(Task statement): Please repeat the lines below exactly. Begin with the line containing "The image size is (1024, 412)." and go on through the line containing "You are a computer-use agent. Viewport: 1024px".

--------

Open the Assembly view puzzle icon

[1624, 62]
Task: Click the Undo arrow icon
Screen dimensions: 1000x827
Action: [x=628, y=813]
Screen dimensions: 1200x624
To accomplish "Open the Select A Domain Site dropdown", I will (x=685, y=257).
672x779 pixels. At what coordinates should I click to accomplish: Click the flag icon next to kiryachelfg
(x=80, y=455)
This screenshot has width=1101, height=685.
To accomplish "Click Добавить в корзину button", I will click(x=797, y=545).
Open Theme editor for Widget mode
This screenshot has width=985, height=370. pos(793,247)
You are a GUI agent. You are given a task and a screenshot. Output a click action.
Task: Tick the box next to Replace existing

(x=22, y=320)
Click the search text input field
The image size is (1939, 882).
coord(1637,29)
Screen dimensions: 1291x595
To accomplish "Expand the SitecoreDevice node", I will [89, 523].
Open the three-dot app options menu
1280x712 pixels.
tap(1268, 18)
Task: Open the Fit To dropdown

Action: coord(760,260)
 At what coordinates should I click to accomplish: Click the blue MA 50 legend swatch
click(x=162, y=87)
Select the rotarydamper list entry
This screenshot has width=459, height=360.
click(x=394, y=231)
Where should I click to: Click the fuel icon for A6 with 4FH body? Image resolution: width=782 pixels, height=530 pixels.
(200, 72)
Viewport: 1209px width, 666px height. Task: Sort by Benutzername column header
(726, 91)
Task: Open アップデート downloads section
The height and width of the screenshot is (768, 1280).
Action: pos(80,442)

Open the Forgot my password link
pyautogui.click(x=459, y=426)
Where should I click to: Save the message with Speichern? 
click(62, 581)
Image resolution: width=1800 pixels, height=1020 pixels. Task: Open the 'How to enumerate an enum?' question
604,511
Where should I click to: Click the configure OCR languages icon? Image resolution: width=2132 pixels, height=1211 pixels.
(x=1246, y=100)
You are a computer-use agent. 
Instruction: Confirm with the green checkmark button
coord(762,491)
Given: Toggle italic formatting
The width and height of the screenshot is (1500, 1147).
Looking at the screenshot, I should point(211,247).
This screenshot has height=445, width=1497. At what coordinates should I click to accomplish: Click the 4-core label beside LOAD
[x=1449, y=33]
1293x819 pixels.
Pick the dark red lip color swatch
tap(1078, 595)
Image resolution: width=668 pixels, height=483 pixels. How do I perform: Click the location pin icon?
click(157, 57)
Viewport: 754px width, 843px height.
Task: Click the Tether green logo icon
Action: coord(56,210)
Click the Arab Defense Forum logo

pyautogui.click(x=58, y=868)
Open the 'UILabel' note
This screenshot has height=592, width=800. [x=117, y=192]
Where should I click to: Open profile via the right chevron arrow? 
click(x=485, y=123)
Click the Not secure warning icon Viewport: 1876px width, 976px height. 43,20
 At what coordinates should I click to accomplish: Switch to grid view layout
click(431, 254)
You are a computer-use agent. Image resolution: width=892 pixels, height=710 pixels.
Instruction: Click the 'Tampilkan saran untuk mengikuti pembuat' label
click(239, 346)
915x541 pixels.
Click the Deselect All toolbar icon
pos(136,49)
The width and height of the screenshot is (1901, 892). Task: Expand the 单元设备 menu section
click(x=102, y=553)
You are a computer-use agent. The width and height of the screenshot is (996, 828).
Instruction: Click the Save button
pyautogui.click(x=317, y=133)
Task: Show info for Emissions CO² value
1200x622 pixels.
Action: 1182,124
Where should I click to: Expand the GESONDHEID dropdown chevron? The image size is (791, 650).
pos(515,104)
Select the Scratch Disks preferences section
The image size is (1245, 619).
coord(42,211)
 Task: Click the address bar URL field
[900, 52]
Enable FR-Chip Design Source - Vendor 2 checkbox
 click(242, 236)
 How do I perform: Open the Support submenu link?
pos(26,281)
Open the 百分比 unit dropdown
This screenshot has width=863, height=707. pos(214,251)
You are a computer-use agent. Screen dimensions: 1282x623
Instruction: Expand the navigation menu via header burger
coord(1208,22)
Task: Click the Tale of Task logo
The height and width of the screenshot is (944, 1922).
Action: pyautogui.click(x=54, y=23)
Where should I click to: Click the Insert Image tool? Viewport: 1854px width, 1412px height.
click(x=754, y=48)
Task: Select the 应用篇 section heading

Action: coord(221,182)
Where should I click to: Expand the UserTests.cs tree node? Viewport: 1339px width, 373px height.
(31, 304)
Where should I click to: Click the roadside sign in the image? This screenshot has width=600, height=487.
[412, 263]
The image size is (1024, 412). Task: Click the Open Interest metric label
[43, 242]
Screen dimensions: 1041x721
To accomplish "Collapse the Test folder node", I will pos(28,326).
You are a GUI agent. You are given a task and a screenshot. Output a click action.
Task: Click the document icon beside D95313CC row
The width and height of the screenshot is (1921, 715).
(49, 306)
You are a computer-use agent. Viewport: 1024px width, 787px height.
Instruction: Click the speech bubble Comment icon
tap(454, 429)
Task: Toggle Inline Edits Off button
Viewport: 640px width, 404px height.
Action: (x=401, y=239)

--------

(The answer):
The image size is (1024, 412). Task: Click the Open Interest metric label
[43, 242]
Screen dimensions: 1041x721
To accomplish "Collapse the Test folder node", I will pos(28,326).
You are a GUI agent. You are given a task and a screenshot. Output a click action.
Task: Click the document icon beside D95313CC row
The width and height of the screenshot is (1921, 715).
(49, 306)
You are a computer-use agent. Viewport: 1024px width, 787px height.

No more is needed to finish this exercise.